Em A Partilha vi o Sena em diversos diálogos entre as quatro irmãs que desenrolam através de um processo complicado de discussões, empurrões, mágoas, risos largos e confissões a partilha do mobiliário e do apartamento de sua mãe falecida. Uma tragicomédia de valores que sentado no sofá da casa da mãe de Sena, assisti muitas vezes, enquanto ele, o Sena, apertava ou fumava um baseado, sob o olhar conivente da mãe, irmã e avó, que preferiam que ele fumasse em casa para não correr riscos na rua.
A vida de Sena, Luis Carlinho, sangrava
mas ele ainda tinha a Beth, a mãe e a avó...
Em Orfeu, Sena está muito mais presente. Seu jeito, cheio de querer ser. Seu visual mauricinho, valorizando a “roupa de marca” e toda a estrutura de pensamento que rege esse universo. Seu papo, seu visual e sua roupa eram sua lira, assim armado, municiado e provido, caía na festa que sempre era uma uva, e descolava várias gatas (dava até inveja), quando a noite não era uma uva, ao menos um abacaxi rolava na presença e no sexo de uma puta qualquer, até mesmo da Central do Brasil – o condiloma e a blenorragia? A tecnologia gerou a vaselina a podofilina e o antibiótico para que?– E aí , como está a festa????
Ainda em Orfeu, a irresponsabilidade lúdica, poética e encantadora do próprio em desafiar o tráfico (na pessoa do chefe local – Lucinho), pelo amor de Eurídice, lembra o Sena, desafiando a gravidade ao escalar os altos muros do quartel, desafiando a guarda atenta e treinada (?), desafiando o regulamento e suas punições por abandono de serviço, para ganhar a rua, para seguir a pista, o cheiro, o colo, o beijo, o amor e o sexo da amada Beth, que protegida no andar superior de sua casa, recebia aquele desafiador de convenções, critérios e barreiras físicas.
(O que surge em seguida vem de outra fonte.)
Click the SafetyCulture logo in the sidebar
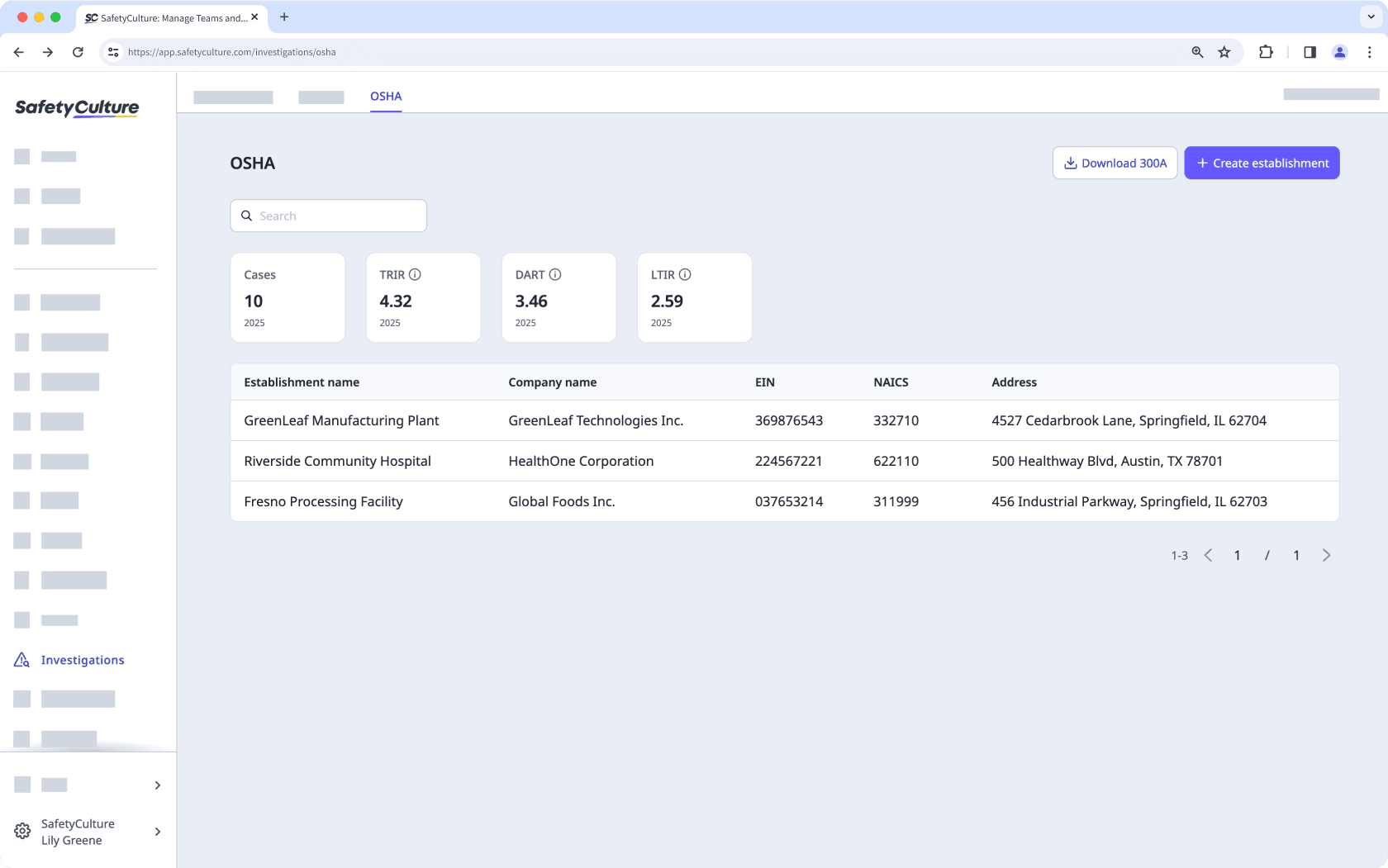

A sua sede por outra mulher, garota, piranha. A sua ânsia por sexo, drogas e rock’n roll, levavam-no embora. Sena ia até a última estação... sempre. Perdido, cansado e perdedor, retornava ainda com força para tomar outro trem.
“ (...) desafogue essa agonia/ me dê sua tristeza/ que eu te dou minha alegria (...)”
TRECHO DO SAMBA DE AUTORIA DE ORFEU NO FILME
Por todos os motivos descritos, talvez por mais outros ou simplesmente por algum que não me tenha ele falado, Sena perdeu Beth.
Himeneu, que não abençoara com argúrios favoráveis a união de Orfeu e Eurídice, na mitologia. Esteve também aqui entre nós e trouxe sua tocha a fumegar, enfumaçando a vida e fazendo lacrimejar os olhos de Sena.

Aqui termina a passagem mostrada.